2 min read

Supercell CEO on why $8.6 billion Tencent deal was a no-brainer

"Tencent understands that our unique culture of small and independent teams is what makes Supercell. All of this is very important for us."

In the wake of Tencent's agreed $8.6 billion purchase of Supercell, the Chinese internet outfit told studio bosses that the developer will retain its "operational independence."

Now, in a company blog post Supercell CEO Ilkka Paananen has elaborated what that, and the deal as a whole, will mean for the Clash of Clans creator going forward. 

Labeling the purchase the "world's worst kept secret," Paananen explained the Finnish dev agreed to the Tencent sale primarily because the Chinese firm will let it operate exactly as it did under previous owner, SoftBank. 

"We have agreed with Tencent that Supercell will continue to be operationally independent, exactly as it was under SoftBank's ownership. They understand that our unique culture of small and independent teams is what makes Supercell," revealed Paananen. 
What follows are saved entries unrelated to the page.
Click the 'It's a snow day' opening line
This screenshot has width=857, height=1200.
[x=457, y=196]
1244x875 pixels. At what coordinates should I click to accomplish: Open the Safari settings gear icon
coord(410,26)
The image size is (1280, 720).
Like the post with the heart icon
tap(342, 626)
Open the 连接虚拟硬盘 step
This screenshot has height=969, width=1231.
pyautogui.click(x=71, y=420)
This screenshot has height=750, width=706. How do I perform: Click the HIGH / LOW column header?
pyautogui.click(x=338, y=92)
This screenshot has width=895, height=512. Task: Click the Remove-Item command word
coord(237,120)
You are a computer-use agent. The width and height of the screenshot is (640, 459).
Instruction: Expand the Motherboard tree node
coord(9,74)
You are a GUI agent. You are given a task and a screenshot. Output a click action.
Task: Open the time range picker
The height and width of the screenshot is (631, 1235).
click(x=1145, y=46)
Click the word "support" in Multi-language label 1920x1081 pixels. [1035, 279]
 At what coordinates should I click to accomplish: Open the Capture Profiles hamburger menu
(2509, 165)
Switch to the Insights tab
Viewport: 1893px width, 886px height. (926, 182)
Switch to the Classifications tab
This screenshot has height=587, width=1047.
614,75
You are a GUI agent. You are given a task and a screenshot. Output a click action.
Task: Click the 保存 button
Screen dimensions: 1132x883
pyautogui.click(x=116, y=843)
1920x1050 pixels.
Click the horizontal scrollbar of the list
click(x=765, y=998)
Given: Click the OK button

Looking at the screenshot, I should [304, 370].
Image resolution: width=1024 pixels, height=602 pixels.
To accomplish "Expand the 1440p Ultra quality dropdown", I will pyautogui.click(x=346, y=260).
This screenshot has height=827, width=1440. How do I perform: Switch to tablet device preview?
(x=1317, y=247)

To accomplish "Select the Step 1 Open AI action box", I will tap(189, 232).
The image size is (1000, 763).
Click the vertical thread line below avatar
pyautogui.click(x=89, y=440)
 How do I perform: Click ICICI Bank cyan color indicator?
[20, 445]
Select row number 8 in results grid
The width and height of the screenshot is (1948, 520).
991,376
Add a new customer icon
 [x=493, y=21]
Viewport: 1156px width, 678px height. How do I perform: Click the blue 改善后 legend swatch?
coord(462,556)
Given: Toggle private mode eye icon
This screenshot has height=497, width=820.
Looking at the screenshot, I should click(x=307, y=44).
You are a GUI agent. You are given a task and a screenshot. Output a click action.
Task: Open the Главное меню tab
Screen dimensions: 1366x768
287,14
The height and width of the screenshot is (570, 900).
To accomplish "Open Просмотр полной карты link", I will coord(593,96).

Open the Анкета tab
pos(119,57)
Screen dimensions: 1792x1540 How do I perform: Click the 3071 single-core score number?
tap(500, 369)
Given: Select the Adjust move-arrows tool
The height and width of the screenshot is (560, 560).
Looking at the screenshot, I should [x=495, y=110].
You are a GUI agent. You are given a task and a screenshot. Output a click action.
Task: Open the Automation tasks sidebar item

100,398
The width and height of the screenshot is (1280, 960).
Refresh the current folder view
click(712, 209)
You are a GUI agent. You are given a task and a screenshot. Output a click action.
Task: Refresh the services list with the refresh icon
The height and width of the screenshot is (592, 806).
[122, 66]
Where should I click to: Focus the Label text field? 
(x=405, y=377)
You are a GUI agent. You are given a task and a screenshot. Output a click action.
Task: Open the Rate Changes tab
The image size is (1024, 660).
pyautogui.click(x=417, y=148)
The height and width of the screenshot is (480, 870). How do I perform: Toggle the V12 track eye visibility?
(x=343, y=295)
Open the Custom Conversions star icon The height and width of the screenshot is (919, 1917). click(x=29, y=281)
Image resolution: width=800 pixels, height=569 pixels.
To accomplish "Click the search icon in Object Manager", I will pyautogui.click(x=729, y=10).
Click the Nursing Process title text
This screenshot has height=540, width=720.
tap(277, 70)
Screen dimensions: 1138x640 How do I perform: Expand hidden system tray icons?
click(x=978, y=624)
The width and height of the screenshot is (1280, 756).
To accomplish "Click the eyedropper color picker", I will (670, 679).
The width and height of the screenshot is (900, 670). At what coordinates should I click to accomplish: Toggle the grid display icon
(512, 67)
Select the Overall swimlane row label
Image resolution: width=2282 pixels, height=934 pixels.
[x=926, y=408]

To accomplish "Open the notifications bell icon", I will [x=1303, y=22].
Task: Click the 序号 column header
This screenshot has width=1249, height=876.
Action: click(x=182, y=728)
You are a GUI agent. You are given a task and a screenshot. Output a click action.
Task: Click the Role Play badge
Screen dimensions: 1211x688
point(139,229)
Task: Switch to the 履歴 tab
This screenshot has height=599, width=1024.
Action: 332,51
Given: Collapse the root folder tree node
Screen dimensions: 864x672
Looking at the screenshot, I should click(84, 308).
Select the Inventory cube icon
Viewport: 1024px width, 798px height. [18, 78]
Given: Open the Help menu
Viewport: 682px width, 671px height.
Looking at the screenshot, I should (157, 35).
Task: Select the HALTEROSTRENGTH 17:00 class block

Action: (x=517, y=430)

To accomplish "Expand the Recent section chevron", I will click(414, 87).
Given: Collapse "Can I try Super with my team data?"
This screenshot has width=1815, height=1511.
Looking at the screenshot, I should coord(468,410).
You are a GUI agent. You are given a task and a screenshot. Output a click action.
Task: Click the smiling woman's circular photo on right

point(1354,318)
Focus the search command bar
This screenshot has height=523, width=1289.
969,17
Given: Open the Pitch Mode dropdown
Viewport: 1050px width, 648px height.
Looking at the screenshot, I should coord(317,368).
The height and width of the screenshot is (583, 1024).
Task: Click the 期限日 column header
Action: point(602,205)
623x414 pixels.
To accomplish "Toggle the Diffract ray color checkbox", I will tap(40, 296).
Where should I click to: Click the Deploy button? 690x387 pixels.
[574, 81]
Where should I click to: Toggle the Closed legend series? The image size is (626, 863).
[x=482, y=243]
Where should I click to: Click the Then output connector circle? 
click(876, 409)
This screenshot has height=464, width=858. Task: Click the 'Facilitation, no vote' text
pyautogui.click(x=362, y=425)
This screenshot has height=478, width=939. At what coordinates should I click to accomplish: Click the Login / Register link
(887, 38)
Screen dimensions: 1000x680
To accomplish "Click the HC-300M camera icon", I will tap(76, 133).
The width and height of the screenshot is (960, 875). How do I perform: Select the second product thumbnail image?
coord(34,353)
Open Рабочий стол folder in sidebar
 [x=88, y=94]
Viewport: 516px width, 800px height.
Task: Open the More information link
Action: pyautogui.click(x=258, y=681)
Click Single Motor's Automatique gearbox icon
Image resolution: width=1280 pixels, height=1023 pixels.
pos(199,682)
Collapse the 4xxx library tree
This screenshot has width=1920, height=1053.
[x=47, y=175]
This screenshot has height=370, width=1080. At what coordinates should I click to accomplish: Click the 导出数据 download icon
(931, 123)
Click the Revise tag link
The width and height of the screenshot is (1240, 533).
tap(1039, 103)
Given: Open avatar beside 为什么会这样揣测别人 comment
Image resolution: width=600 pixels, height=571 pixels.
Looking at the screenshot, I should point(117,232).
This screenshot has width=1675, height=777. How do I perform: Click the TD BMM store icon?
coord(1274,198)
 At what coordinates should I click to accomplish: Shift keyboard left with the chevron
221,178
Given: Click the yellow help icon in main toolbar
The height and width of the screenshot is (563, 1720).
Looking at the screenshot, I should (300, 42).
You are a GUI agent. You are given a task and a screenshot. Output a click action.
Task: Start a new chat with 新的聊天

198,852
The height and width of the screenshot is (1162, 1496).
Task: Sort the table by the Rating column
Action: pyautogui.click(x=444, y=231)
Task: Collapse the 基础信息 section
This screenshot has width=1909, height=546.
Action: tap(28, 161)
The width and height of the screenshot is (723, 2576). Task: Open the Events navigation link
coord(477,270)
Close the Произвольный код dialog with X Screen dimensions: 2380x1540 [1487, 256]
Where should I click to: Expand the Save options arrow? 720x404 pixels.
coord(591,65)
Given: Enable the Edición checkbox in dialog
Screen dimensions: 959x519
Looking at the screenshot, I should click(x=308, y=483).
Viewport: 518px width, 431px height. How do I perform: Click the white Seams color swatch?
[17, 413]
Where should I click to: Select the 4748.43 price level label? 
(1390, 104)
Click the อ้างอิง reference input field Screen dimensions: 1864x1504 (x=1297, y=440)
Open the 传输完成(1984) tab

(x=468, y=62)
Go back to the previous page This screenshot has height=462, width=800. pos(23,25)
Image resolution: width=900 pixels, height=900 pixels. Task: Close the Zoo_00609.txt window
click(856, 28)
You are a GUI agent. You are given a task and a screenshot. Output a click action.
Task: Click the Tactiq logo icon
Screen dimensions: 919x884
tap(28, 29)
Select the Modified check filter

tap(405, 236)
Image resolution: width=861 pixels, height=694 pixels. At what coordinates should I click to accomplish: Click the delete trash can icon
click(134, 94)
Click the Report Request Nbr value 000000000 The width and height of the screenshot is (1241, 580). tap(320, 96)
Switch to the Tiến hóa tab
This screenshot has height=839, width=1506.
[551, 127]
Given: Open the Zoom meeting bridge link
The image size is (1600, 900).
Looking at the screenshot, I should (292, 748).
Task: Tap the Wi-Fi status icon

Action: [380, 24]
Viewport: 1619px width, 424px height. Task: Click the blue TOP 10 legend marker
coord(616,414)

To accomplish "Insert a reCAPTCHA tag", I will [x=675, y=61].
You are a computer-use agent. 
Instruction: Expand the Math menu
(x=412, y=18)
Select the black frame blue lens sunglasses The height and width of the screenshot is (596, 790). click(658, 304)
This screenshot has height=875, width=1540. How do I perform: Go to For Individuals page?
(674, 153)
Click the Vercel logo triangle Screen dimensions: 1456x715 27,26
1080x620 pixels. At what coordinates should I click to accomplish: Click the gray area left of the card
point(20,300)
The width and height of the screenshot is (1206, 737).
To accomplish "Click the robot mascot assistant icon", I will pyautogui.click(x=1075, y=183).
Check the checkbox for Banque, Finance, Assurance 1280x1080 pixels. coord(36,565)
"Our headquarters will stay in Helsinki and we will pay our taxes in Finland. All of this is very important for us."

More than that, the deal will also give Supercell a foothold in the lucrative -- and notoriously hard to crack -- Chinese market, as Tencent's platforms alone reach roughly 1 billion users in the region. 

Supercell is also weighing up the possibility of integrating its games into the Chinese giant's social platforms, such as popular messaging app, WeChat. 

"Tencent's platforms reach around a billion users. And, they have around 300 million unique users playing games on their platforms," added the Supercell CEO. 

"What this means for us is that together with Tencent, we can bring our games to so many more players. Also, their social platforms offer many new possibilities for our games, particularly for social play."

The success of Tencent's partnership with League of Legends creator, Riot, also helped allay fears, while the chance to maintain Supercell's privately held status was, according to Paananen, the icing on the cake. 

"[Being a private company] is a better match with our small size and unique culture than being a public company where our concern would be the pressure from financial markets to think short term," continued Paananen. 

"However, the partnership with Tencent provides us with some of the benefits of being public: as part of this transaction, our employees will be able to sell their shares in Supercell over time."